In the entries below, find the line with "This screenshot has height=506, width=1116." and the line with "Viewport: 400px width, 400px height."; copy them and every line between them exactly, but not the pictures.

Records for this task:
*** Begin section ***

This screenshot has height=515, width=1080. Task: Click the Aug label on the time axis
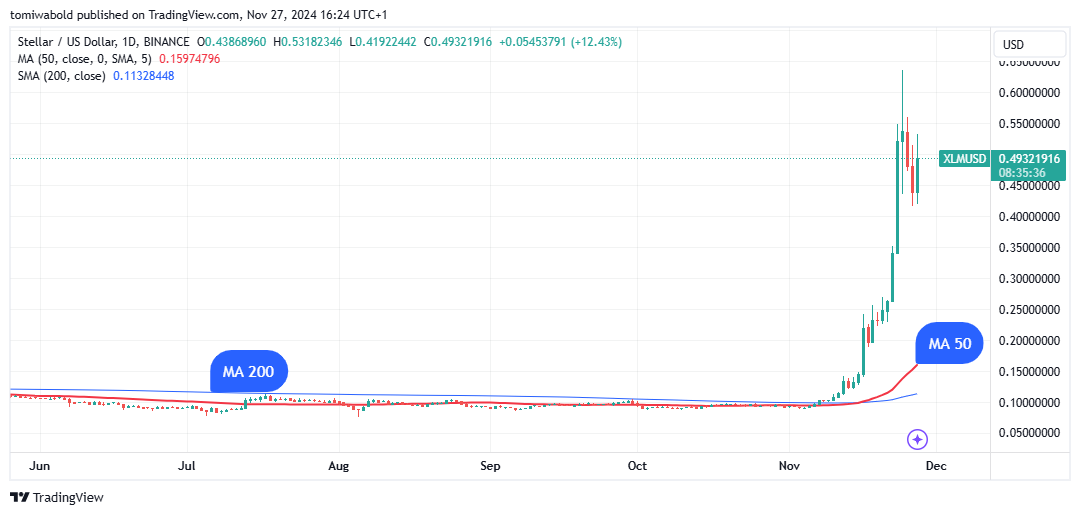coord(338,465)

*** End section ***
*** Begin section ***

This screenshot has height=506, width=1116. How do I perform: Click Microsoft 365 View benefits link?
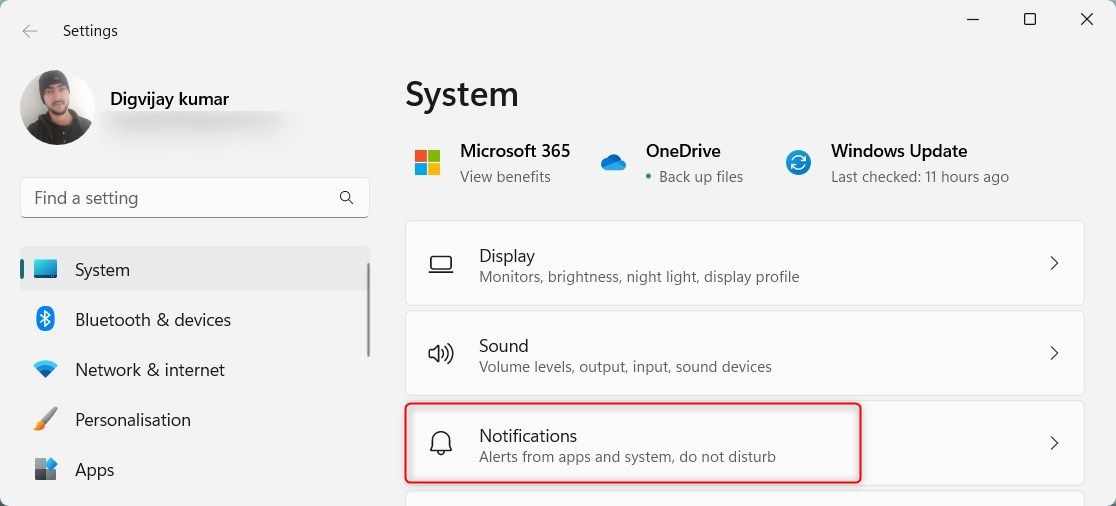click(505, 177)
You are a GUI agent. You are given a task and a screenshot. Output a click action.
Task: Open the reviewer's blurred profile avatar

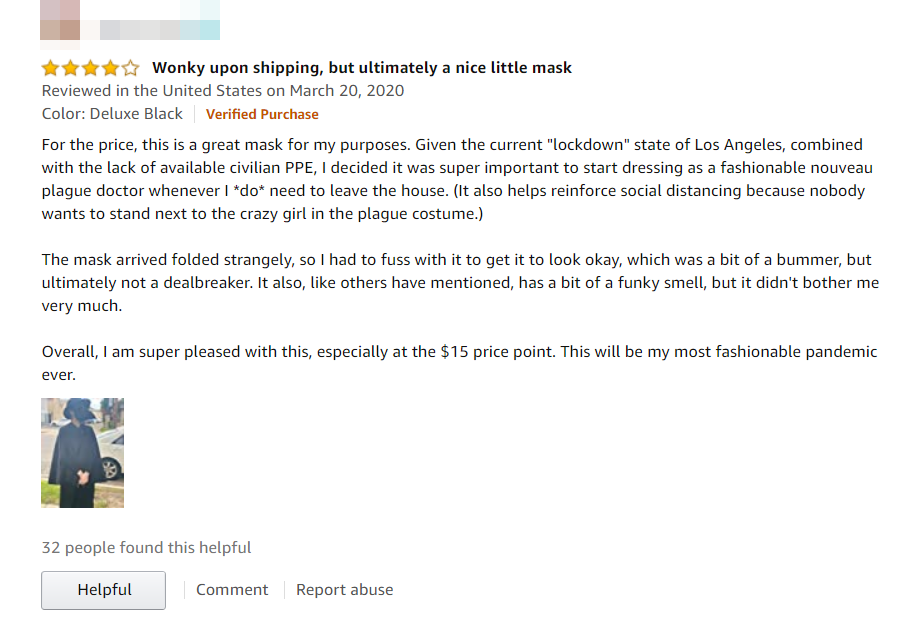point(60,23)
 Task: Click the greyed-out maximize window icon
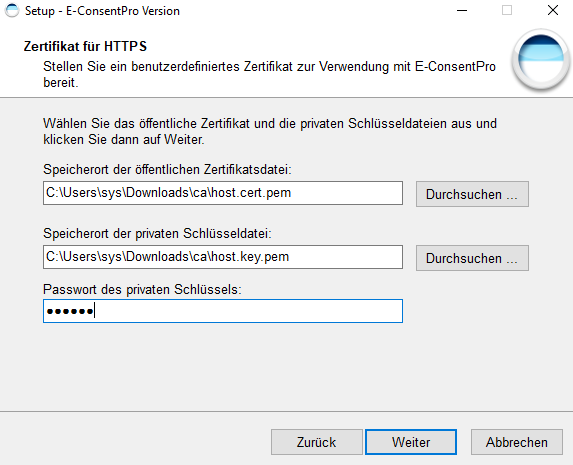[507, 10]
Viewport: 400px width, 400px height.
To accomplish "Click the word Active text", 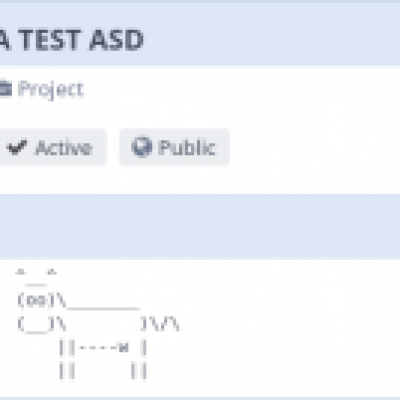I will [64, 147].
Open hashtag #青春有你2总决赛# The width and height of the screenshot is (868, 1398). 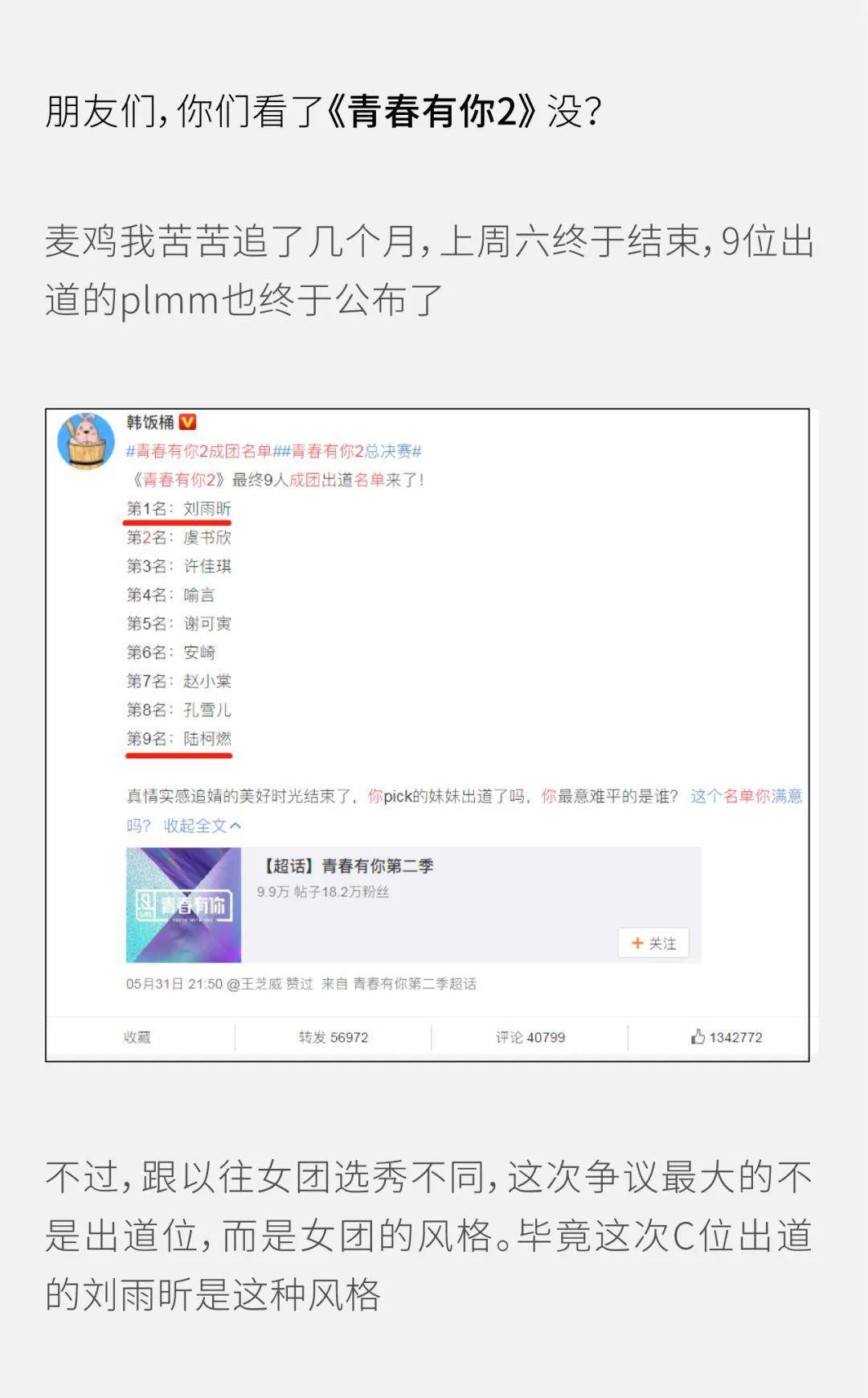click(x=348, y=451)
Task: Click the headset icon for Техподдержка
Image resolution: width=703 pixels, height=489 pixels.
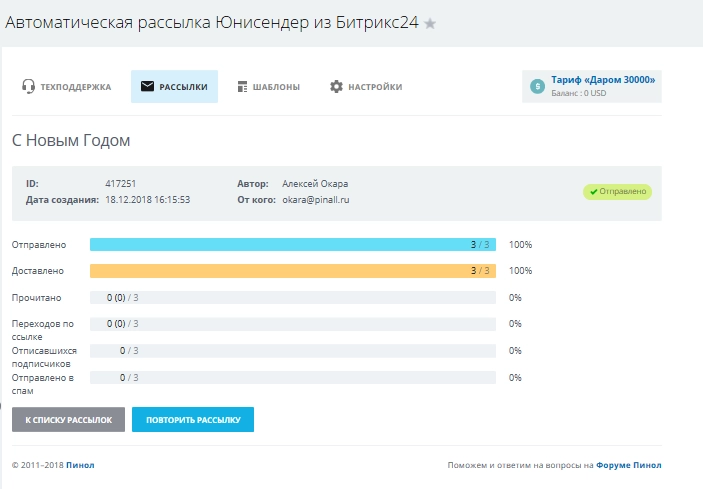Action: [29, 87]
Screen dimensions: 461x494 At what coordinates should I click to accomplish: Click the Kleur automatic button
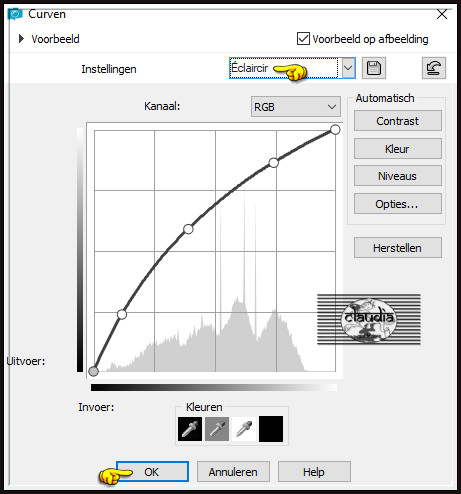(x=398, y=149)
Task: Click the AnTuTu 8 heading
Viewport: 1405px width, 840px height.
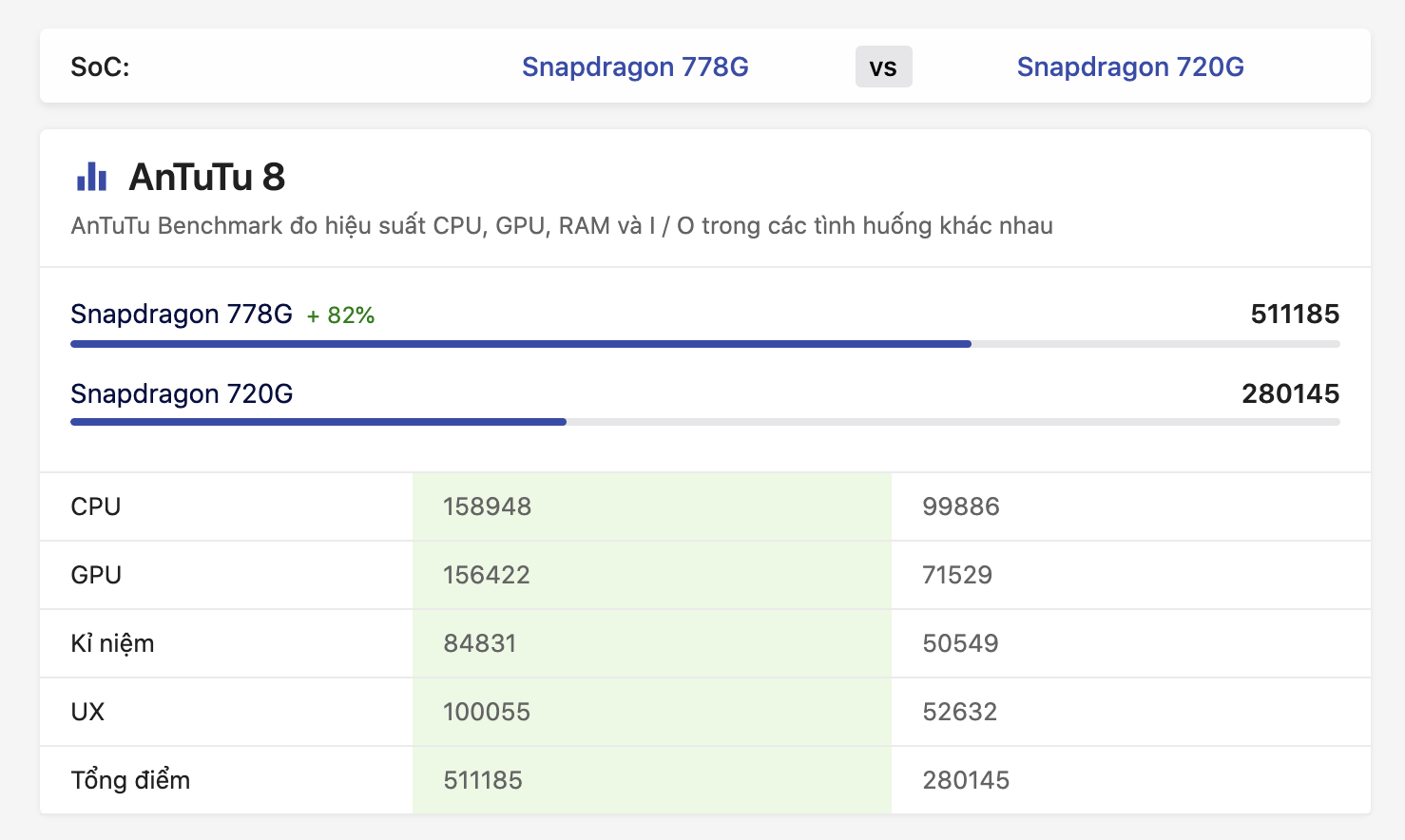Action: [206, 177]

*** End section ***

Output for this exercise:
This screenshot has height=506, width=1116. How do I perform: Click Microsoft 365 View benefits link?
click(505, 177)
You are a GUI agent. You are given a task and a screenshot. Output a click action.
Task: Open the reviewer's blurred profile avatar

point(60,23)
 Task: Click the greyed-out maximize window icon
[507, 10]
Viewport: 400px width, 400px height.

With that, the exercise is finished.